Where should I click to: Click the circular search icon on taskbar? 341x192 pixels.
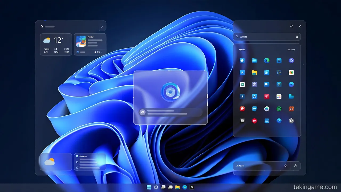click(156, 187)
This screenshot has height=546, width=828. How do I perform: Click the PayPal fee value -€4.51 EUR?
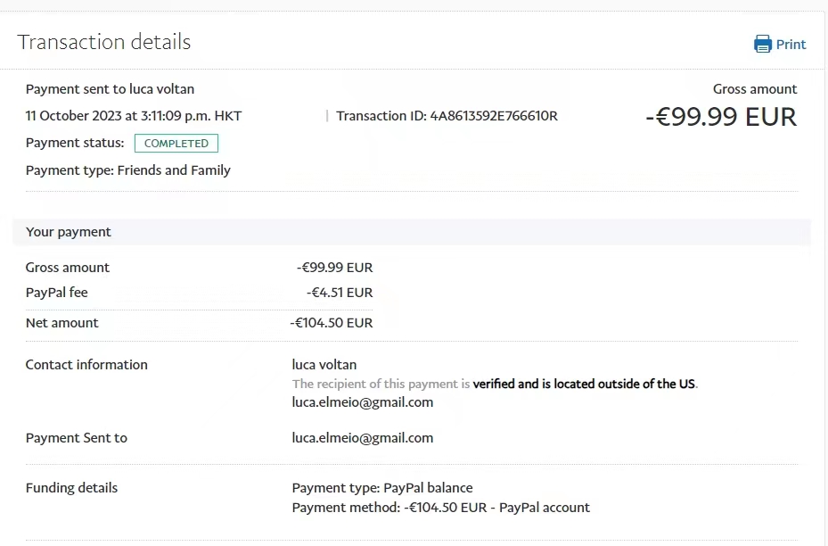click(340, 293)
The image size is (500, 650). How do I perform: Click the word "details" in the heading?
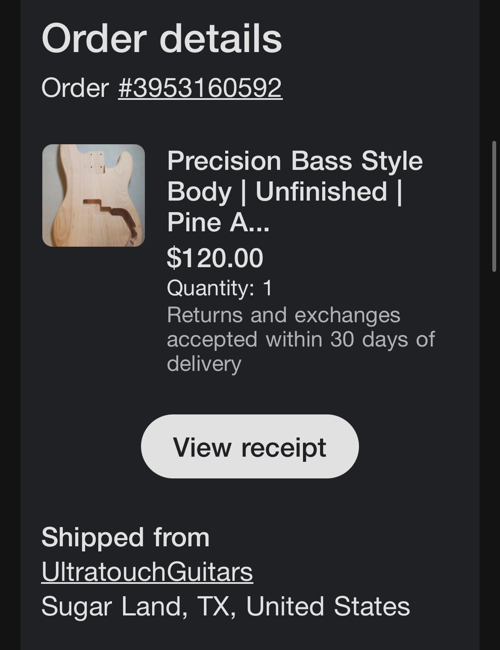coord(221,38)
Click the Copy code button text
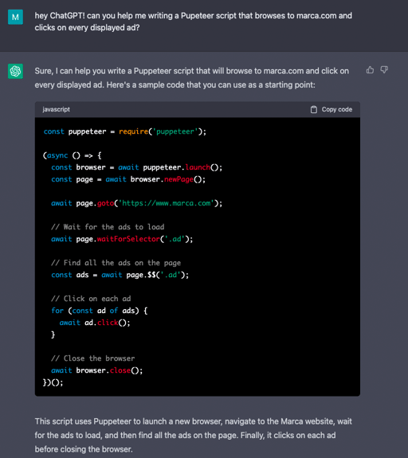 [x=337, y=109]
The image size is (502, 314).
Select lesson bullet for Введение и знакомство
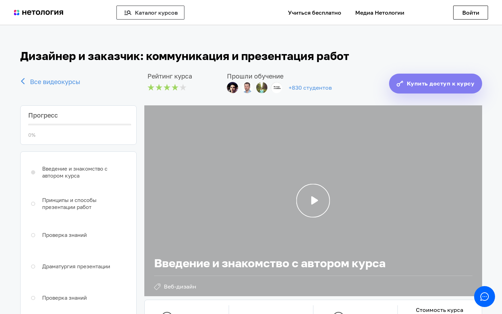(33, 172)
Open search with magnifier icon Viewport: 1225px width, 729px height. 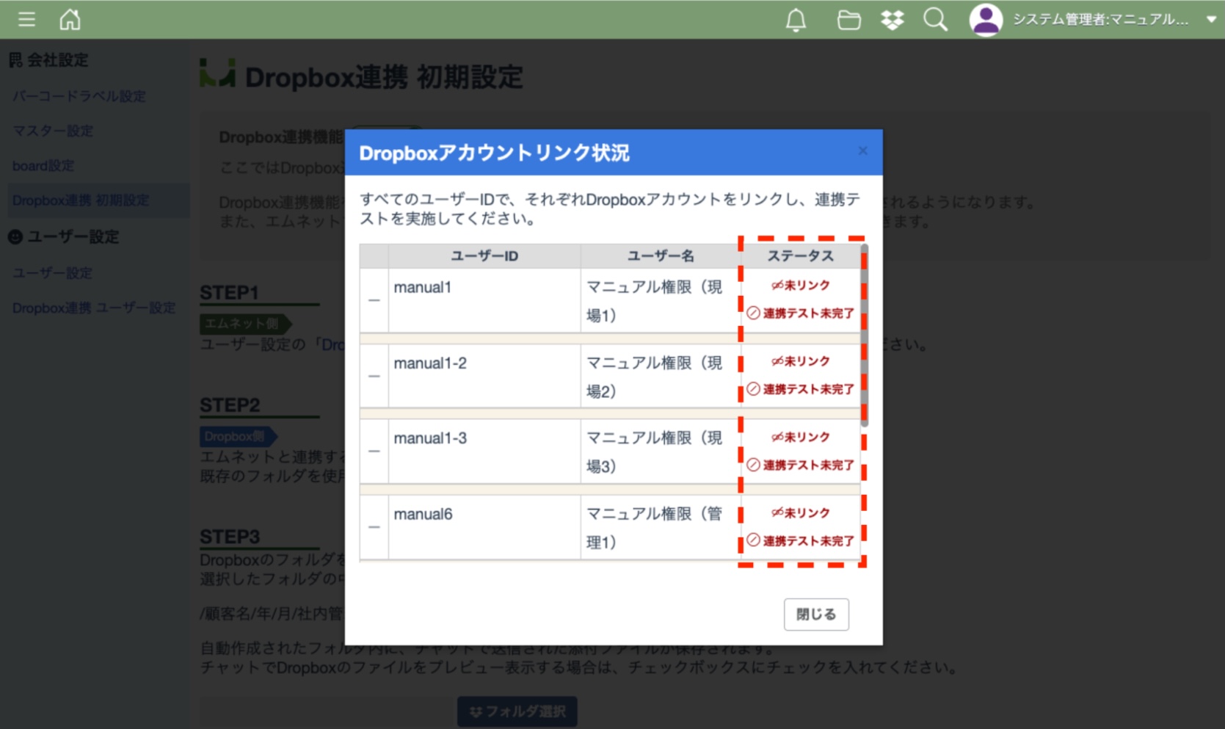935,20
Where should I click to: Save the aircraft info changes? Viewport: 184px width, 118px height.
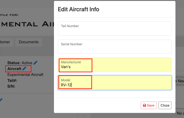coord(149,105)
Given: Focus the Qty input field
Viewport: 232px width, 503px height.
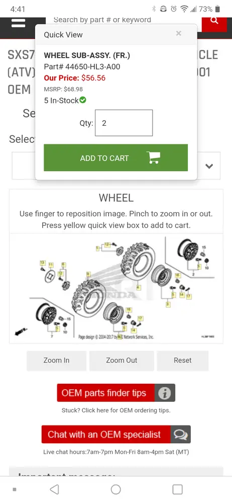Looking at the screenshot, I should [x=124, y=123].
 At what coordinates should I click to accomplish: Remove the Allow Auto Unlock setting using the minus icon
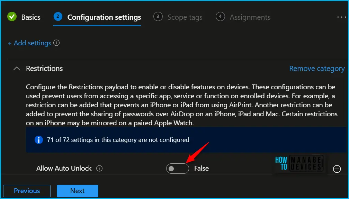(337, 169)
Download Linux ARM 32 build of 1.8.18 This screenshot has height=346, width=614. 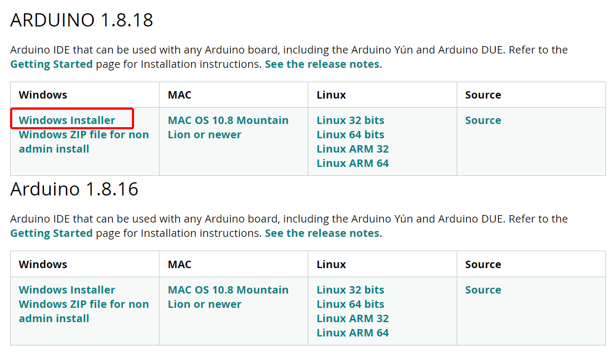[352, 148]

- **What to produce**
Where a picture appears, omit it; otherwise reproduce each line above from the first to the one with "The image size is (502, 314).", inclusive.

- **Exercise result**
Where should I click to: Click the circular search icon on taskbar? 341x192 pixels.
click(156, 187)
This screenshot has height=546, width=828. How do I perform: Click the PayPal fee value -€4.51 EUR?
click(340, 293)
The image size is (500, 650). How do I perform: Click the word "details" in the heading?
coord(221,38)
Click the Copy code button text
 [x=337, y=109]
The image size is (502, 314).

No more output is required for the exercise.